- YOUR OBJECTIVE
Provide the material again, with every line intact and exact.

- EXERCISE DATA

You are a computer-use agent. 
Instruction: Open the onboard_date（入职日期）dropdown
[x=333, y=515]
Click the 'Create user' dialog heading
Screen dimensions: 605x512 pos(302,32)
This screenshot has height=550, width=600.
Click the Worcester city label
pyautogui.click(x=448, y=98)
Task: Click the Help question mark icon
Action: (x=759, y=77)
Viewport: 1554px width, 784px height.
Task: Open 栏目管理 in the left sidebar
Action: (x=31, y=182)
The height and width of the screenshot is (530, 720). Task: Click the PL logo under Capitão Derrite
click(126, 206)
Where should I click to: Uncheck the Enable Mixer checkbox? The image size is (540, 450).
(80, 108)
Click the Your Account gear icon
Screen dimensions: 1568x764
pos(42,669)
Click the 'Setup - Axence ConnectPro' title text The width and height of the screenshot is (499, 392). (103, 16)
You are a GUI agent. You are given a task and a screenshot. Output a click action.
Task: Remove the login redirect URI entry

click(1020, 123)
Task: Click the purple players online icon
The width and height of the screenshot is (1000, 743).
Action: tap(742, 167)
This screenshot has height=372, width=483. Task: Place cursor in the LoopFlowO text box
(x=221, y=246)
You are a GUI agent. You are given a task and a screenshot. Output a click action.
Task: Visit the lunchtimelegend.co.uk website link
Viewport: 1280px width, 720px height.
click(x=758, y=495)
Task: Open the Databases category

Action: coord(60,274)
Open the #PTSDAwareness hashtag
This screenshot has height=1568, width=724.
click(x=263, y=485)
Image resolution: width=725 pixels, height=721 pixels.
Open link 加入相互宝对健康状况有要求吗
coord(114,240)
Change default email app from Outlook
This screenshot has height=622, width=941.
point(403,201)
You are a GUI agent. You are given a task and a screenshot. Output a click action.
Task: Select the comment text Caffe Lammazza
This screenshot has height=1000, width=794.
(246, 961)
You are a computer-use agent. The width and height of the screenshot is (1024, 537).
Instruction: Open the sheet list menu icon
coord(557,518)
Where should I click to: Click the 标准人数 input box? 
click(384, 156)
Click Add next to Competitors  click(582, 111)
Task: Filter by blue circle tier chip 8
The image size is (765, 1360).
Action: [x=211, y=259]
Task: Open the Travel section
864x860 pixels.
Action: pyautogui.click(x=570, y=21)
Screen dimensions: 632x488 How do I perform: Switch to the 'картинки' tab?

- COMPLETED EXERCISE
You are a computer-use agent. 
Instruction: Open the onboard_date（入职日期）dropdown
[x=333, y=515]
Click the 'Create user' dialog heading
Screen dimensions: 605x512 pos(302,32)
This screenshot has height=550, width=600.
Click the Worcester city label
pyautogui.click(x=448, y=98)
Task: Click the Help question mark icon
Action: (x=759, y=77)
Viewport: 1554px width, 784px height.
Task: Open 栏目管理 in the left sidebar
Action: (x=31, y=182)
The height and width of the screenshot is (530, 720). Task: Click the PL logo under Capitão Derrite
click(126, 206)
Where should I click to: Uncheck the Enable Mixer checkbox? The image size is (540, 450).
(80, 108)
Click the Your Account gear icon
Screen dimensions: 1568x764
pos(42,669)
Click the 'Setup - Axence ConnectPro' title text The width and height of the screenshot is (499, 392). (103, 16)
You are a GUI agent. You are given a task and a screenshot. Output a click action.
Task: Remove the login redirect URI entry

click(1020, 123)
Task: Click the purple players online icon
The width and height of the screenshot is (1000, 743).
Action: tap(742, 167)
This screenshot has height=372, width=483. Task: Place cursor in the LoopFlowO text box
(x=221, y=246)
You are a GUI agent. You are given a task and a screenshot. Output a click action.
Task: Visit the lunchtimelegend.co.uk website link
Viewport: 1280px width, 720px height.
click(x=758, y=495)
Task: Open the Databases category

Action: coord(60,274)
Open the #PTSDAwareness hashtag
This screenshot has height=1568, width=724.
click(x=263, y=485)
Image resolution: width=725 pixels, height=721 pixels.
Open link 加入相互宝对健康状况有要求吗
coord(114,240)
Change default email app from Outlook
This screenshot has height=622, width=941.
point(403,201)
You are a GUI agent. You are given a task and a screenshot. Output a click action.
Task: Select the comment text Caffe Lammazza
This screenshot has height=1000, width=794.
(246, 961)
You are a computer-use agent. The width and height of the screenshot is (1024, 537).
Instruction: Open the sheet list menu icon
coord(557,518)
Where should I click to: Click the 标准人数 input box? 
click(384, 156)
Click Add next to Competitors  click(582, 111)
Task: Filter by blue circle tier chip 8
The image size is (765, 1360).
Action: [x=211, y=259]
Task: Open the Travel section
864x860 pixels.
Action: pyautogui.click(x=570, y=21)
Screen dimensions: 632x488 How do I perform: Switch to the 'картинки' tab?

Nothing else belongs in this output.